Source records
********

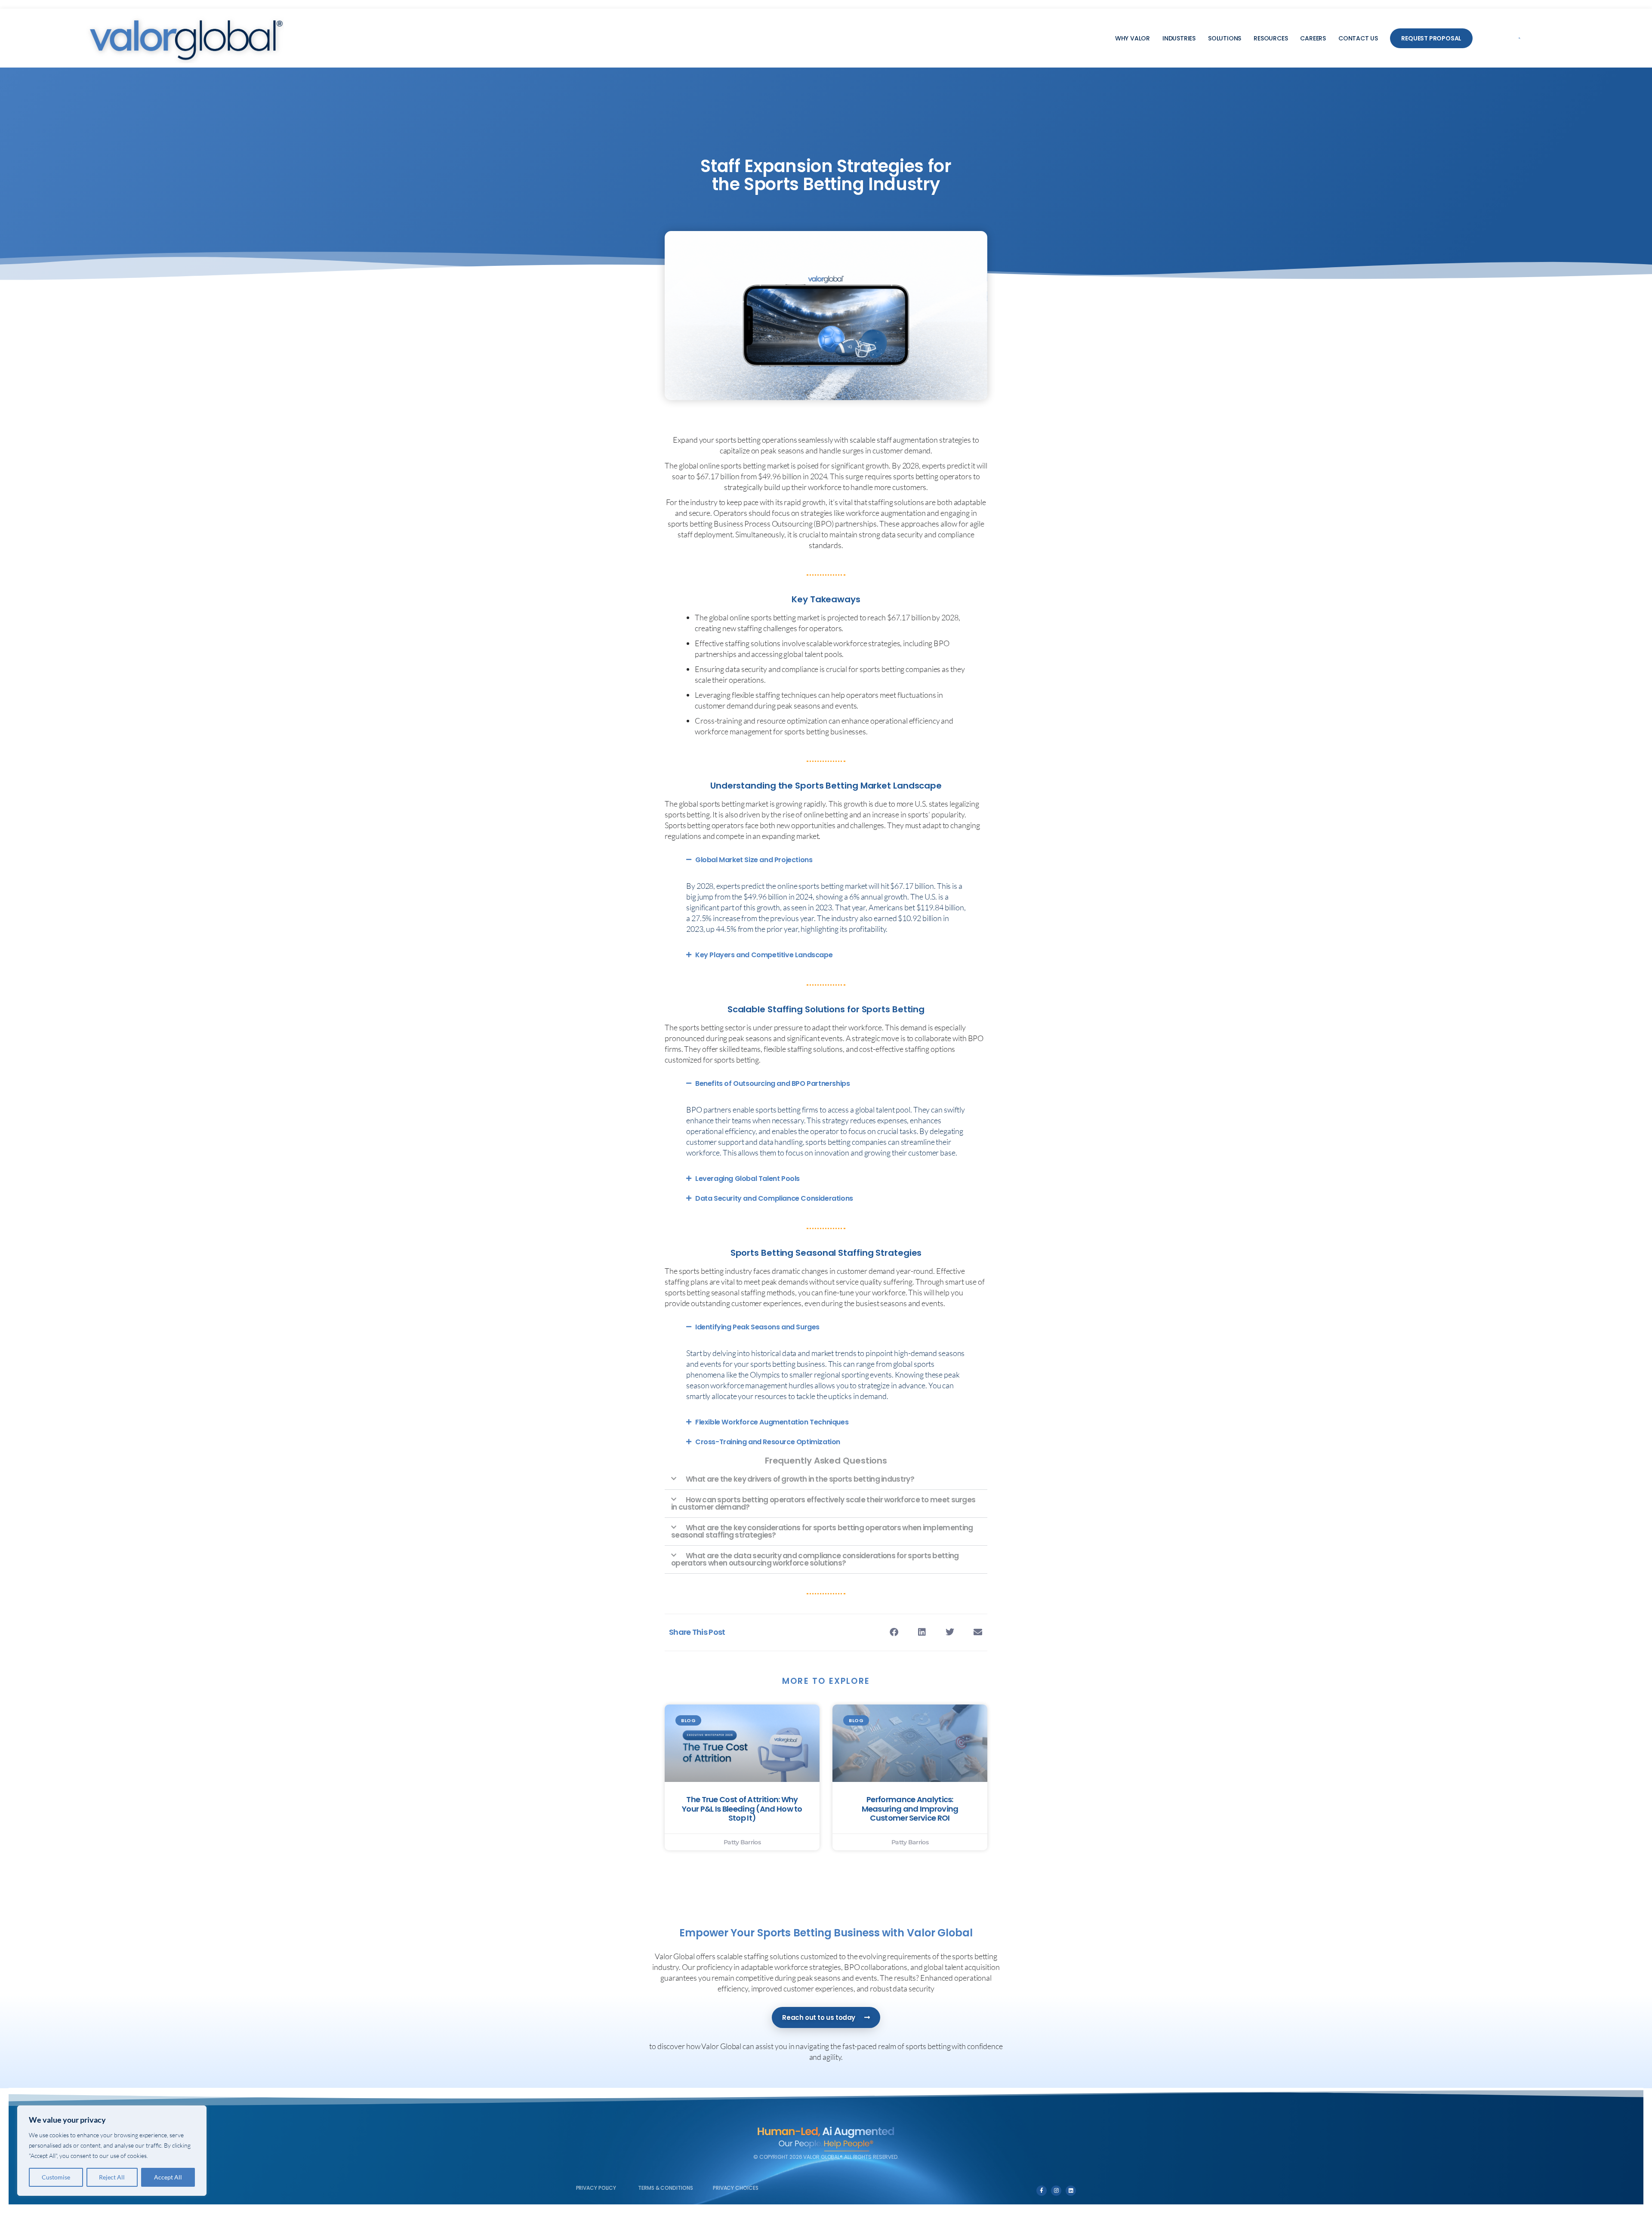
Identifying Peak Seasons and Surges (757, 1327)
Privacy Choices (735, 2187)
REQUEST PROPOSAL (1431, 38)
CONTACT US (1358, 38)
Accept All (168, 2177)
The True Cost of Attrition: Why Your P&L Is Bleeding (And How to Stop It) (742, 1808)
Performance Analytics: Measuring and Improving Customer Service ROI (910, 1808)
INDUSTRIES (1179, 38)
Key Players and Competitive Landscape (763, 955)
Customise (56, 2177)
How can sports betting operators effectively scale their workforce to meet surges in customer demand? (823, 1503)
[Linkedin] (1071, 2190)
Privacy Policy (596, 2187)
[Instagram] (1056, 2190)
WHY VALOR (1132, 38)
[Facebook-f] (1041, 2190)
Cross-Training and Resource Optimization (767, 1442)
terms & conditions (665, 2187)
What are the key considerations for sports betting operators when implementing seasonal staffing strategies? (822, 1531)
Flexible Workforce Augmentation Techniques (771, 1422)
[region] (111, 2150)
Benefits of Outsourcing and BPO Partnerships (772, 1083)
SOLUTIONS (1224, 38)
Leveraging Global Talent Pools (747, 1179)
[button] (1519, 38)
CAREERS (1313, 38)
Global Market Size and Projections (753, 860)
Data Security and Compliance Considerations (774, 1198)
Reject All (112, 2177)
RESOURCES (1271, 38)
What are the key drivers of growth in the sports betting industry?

********

WHAT YOU WILL DO
No line before the one containing "[button] (1519, 38)" belongs in the answer; give again exactly that line and all lines after it through the end of the data.

RESULT OF THIS EXERCISE
[button] (1519, 38)
CAREERS (1313, 38)
Global Market Size and Projections (753, 860)
Data Security and Compliance Considerations (774, 1198)
Reject All (112, 2177)
RESOURCES (1271, 38)
What are the key drivers of growth in the sports betting industry?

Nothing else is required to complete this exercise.